Arte como terapia: entrevista com Rafael Matos
Prova viva que o estímulo para a criação artística é também um dos componentes no processo psicoterapêutico, Rafael Matos é um grande orgulho não só do Hospital Psiquiátrico de Jurujuba (HPJ), como de toda Niterói. Tendo sua arte já exposta no Centro de Artes da UFF, Sala Leila Diniz e Sala Nelson Pereira dos Santos, uma parte da sua vasta obra está exposta dessa vez no Museu Janete Costa, na mostra “Transvendo o mundo”, junto com os artistas Marcelo da Conceição e Josemias Moreira.
“Um dia eu ainda vou expor aqui”, Rafael relembra sua primeira relação com o Museu Janete Costa, com o “Me Inclua Nessa”. O projeto faz parte do Laboratório das Artes e o Núcleo de Atividades Coletivas e Culturais, do HPJ, que acompanha e constroe processos de criação com pacientes da Saúde Mental e juntos visitam mensalmente as exposições do Museu. A arquitetura do local, a junção entre o antigo e o moderno e a história de vida da Janete Costa foram citados por Rafael como elementares para o ânimo com a exposição.

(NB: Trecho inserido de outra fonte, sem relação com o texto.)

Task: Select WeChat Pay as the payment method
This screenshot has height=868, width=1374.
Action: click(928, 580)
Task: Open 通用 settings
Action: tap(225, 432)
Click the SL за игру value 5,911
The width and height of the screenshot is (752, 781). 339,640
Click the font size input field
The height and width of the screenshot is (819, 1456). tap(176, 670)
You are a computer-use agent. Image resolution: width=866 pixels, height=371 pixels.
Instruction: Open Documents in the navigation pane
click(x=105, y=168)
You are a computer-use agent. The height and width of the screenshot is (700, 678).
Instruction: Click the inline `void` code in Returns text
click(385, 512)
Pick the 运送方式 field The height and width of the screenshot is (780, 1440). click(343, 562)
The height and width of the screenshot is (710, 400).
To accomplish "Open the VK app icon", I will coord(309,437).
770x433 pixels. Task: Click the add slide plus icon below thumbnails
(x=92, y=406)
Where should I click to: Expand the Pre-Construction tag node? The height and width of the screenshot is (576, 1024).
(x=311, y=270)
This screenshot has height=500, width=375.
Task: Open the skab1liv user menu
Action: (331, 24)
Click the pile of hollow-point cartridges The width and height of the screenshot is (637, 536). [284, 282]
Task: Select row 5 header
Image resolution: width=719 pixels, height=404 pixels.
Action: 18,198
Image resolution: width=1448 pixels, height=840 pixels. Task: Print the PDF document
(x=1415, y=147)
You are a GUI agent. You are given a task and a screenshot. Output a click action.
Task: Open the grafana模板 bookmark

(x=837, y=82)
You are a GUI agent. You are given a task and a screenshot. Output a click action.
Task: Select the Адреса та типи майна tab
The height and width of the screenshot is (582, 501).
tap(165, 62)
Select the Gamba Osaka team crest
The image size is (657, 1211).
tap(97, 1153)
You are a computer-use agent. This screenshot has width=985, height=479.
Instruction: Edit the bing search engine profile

A obra de Rafael Matos, de extrema expressividade, chegou aos olhos da arte educadora Sueli Mendonça e do curador Jorge Mendes que realizaram o convite ao Rafael. “Foi a realização de um sonho”, confessou o pintor.
“As artes, no tempo, se contemplam” - Para Rafael, que estudou arte clássica e moderna, é importante a sua obra estar dialogando com arte mais contemporânea de Marcelo da Conceição e das fotografias do Josemias Moreira. “São obras tocantes e com muita profundidade - eu fiquei arrepiado com a energia delas”, disse emocionado.
Sobre seu processo artístico Rafael afirma: “A inspiração e a criação podem ser a todo momento. Primeiro a gente faz o estudo da forma, estuda a natureza, para absorver ela e depois com a natureza dentro de nós a gente poder focar na arte”, filosofa. Segundo ele, esse processo não é um método, mas um aprendizado da observação. “O artista evoca de dentro de si para expressar na tela ou no desenho. É o estilo do artista. Tem essa coisa que é muito própria dele dentro da história da arte. Todas as artes, então, se complementam de forma singular”, reflexiona.
Rafael falou que fez muita observação de modelo vivo e diz da importância de citar os seus mestres em seu trabalho, como Bandeira de Melo e Renato Ferrari. “Eu sou um eterno aprendiz”, diz ele mesmo agora estando com seus próprios discípulos, muitos deles também pacientes do HPJ, como também de estudantes de artes da Universidade Federal Fluminense.
“Estamos diante do imponderável quando se trata da história da arte”, sentencia. “O público é co-autor da obra, porque o público completa a obra. Por isso, a obra nunca está pronta e arte se renova por toda eternidade”. Nesse sentido, complementa: “A arte é a criação. E é tão difícil criar a definição de arte, porque ela é de eterna significação. Nos dá a oportunidade de ter os nossos significados sobre ela, se renovando. É um negócio religioso, está na ordem do divino”.
Sobre a assistência dada ao Hospital Psiquiátrico de Jurujuba, Rafael é só elogios: “Nunca me faltou tinta, nem folha de papel, nem material”. O artista tem um espaço para seu ateliê, fruto do trabalho da equipe que o acompanha em formação multiprofissional. Recentemente, Rafael ganhou um computador para realizar animações derivado da série de editais que a Prefeitura de Niterói está disponibilizando. “Eu sou um artista, mas eu tenho minhas limitações, então graças a Deus que eu tenho esse Hospital. Não consigo conceber minha vida e minha arte se não fosse o Hospital”, afirmou.
Quando tinha 19 anos, Rafael pensava que não iria conseguir passar do desenho para a pintura, mas logo foi presenteado com tinta e pincel e passava a fazer pinturas durante suas sessões de análises. Hoje domina as técnicas de tinta óleo, pastel seco e aquarela…
Há 8 anos acompanhando Rafael, a artista psicóloga do HPJ, Clara Lobo, relatou a emoção de estar ao seu lado: “O trabalho dele só cresce e é bonito acompanhar o processo. O momento das exposições é importante, mas o processo de ver ele cada dia construindo um desafio diferente, conquistar os materiais, ampliar o trabalho e crescer em todas as dimensões é uma honra de acompanhar”. Clara lembra que a parceria com o Museu Janete Costa é antiga, que eles têm uma política de inclusão muito verdadeira. “Era um desejo de todos que o Rafael pudesse expor no Museu”, comemora.